1. A flow restrictor, characterized by: comprising the following steps:

a throttle unit (100) for throttling the refrigerant;

a flow dividing part (200) for dividing or converging the refrigerant;

the throttling part (100) and the flow dividing part (200) are of an integrated structure and are arranged in the air conditioner indoor unit;

the throttling part (100) comprises a throttling inner core (3) and a sliding cavity (2), the throttling inner core (3) is arranged inside the sliding cavity (2) and can slide inside the sliding cavity (2), and throttling micropores (7) are formed inside the throttling inner core (3) in a penetrating manner along the axial direction of the throttling inner core;

one end face of the throttling inner core (3) is a first plane, and one inner end face of the sliding cavity (2) is a second plane matched with the first plane; the other end face of the throttling inner core (3) is a first cambered surface, and the other inner end face of the sliding cavity (2) is a second cambered surface matched with the first cambered surface;

a guide rail (13) is arranged on the outer peripheral wall of the throttling inner core (3), a guide groove (12) is correspondingly arranged on the inner peripheral wall of the sliding cavity (2) along the axial direction, and the guide rail (13) can be embedded into the guide groove (12) and slide along the guide groove (12); the guide groove (12) is formed in the inner peripheral wall of the sliding cavity (2) along the axial direction of the sliding cavity (2) completely or partially; a diversion hole (9) is also formed in the sliding cavity (2), and the diversion hole (9) can also allow the refrigerant to flow through the throttling part (100);

the shunt part (200) comprises a main flow pipe (11) and a shunt pipe (1), the shunt pipe (1) comprises more than two shunt holes (10), and the main flow pipe (11) is communicated with the shunt pipe (1); the throttle section (100) is provided inside the main flow pipe (11): the sliding cavity (2) is of a stepped section cylindrical structure and comprises a large-diameter section and a small-diameter section, and the large-diameter section is connected with the inner wall of the main flow pipe (11) in a fitting manner; the flow guide hole (9) is arranged on the small-diameter section of the sliding cavity (2) and is formed in the radial direction and penetrates through the inner wall and the outer wall of the small-diameter section.
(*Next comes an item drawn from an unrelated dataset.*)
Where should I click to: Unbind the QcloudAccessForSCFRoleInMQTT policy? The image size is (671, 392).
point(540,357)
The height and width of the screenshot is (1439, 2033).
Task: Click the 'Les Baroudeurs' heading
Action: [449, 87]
2. The throttle diverter of claim 1, wherein:

the throttling shunt further comprises a front filter screen (6) and/or a rear filter screen (5), wherein the front filter screen (6) is arranged in the main flow pipe (11) and is positioned at one end of the throttling part and is far away from one side of the shunt pipe (1); the rear filter screen (5) is arranged in the main flow pipe (11) and is positioned at the position where the main flow pipe (11) is connected with the shunt pipe (1).

3. The throttle diverter of claim 2, wherein:

the inner wall of the main flow pipe (11) is also provided with a first stepped shaft which can be used for fixing the rear filter screen (5), and the inner wall of the main flow pipe (11) is also provided with a second stepped shaft which can be used for fixing the throttling part (100); the throttling shunt further comprises an outer connecting pipe (4), and the outer connecting pipe (4) is connected and communicated with one end, far away from the shunt pipe (1), of the main flow pipe (11).

4. The throttle diverter of claim 1, wherein:

the throttling shunt further comprises a silencing device arranged on the periphery of the main flow pipe (11) and/or the shunt pipe (1).

5. An air conditioner, includes indoor set and off-premises station, its characterized in that: comprising the throttle diverter of any one of claims 1-4, and the throttle diverter is disposed inside the indoor unit.